Cultural Netizenship
Social Media, Popular Culture, and Performance in Nigeria
- 292 pages
- English
- ePUB (mobile friendly)
- Available on iOS & Android
About this book
How does social media activism in Nigeria intersect with online popular forms—from GIFs to memes to videos—and become shaped by the repressive postcolonial state that propels resistance to dominant articulations of power?
James Yékú proposes the concept of "cultural netizenship"—internet citizenship and its aesthetico-cultural dimensions—as a way of being on the social web and articulating counter-hegemonic self-presentations through viral popular images.

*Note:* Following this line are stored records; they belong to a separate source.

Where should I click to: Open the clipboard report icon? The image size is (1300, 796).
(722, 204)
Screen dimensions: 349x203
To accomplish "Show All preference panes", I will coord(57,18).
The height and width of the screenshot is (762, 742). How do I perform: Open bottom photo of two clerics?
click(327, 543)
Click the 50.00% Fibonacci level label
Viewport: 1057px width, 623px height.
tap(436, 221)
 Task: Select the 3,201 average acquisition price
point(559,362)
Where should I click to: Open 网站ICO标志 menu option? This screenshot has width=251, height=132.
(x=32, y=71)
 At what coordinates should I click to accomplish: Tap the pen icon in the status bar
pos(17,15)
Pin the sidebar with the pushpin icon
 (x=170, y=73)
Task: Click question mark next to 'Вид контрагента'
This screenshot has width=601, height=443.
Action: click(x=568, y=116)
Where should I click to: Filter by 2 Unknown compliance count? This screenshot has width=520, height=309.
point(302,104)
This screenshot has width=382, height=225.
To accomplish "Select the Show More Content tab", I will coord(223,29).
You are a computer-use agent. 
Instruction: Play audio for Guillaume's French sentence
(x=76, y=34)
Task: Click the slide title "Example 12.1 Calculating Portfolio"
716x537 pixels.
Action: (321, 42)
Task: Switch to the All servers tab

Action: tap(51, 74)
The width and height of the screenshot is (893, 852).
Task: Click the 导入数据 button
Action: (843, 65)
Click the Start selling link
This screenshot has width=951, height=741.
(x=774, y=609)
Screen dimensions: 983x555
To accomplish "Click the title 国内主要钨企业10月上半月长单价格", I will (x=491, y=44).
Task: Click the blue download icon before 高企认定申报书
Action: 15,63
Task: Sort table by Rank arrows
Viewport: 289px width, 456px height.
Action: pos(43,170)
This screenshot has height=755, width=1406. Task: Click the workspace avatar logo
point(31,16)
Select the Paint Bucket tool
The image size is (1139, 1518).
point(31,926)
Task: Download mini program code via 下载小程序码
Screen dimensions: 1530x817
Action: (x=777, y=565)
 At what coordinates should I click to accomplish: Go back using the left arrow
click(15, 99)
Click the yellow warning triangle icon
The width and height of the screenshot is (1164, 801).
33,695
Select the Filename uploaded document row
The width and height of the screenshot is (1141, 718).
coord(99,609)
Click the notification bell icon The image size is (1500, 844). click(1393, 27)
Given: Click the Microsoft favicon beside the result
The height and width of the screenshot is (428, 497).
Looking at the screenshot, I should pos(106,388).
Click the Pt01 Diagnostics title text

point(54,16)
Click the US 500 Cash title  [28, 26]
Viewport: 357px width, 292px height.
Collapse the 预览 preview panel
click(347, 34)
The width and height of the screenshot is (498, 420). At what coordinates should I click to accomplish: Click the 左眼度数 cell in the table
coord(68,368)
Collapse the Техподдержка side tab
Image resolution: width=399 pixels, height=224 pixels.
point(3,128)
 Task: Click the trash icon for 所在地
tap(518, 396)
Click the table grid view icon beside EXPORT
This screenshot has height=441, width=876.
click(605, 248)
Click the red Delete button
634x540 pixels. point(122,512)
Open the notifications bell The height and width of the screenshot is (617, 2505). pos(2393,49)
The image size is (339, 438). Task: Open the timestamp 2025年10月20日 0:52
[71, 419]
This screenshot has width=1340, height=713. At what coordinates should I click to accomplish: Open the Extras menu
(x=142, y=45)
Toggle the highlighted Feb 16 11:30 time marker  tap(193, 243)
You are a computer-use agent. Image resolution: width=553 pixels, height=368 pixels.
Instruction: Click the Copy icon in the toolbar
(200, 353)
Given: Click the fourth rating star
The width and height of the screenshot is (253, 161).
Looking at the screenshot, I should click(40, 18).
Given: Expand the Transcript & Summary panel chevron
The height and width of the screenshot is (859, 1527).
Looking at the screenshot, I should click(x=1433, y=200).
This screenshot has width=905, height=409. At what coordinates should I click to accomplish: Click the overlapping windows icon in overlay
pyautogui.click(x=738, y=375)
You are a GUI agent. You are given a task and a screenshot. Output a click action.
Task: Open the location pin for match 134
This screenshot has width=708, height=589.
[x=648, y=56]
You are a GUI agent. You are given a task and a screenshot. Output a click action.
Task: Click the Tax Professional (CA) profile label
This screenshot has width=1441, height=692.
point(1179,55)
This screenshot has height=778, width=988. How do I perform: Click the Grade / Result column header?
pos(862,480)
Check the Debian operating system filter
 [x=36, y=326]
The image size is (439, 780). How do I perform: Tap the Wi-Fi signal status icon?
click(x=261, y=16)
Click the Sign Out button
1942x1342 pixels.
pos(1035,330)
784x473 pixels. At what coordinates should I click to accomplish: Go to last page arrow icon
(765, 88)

Yékú explores the cultural politics of protest selfies, Nollywood-derived memes and GIFs, hashtags, and political cartoons as visual texts for postcolonial studies, and he examines how digital subjects in Nigeria, a nation with one of the most vibrant digital spheres in Africa, deconstruct state power through performed popular culture on social media. As a rubric for the new digital genres of popular and visual expressions on social media, cultural netizenship indexes the digital everyday through the affordances of the participatory web.
A fascinating look at the intersection of social media and popular culture performance, Cultural Netizenship reveals the logic of remediation that is central to both the internet's remix culture and the generative materialism of African popular arts.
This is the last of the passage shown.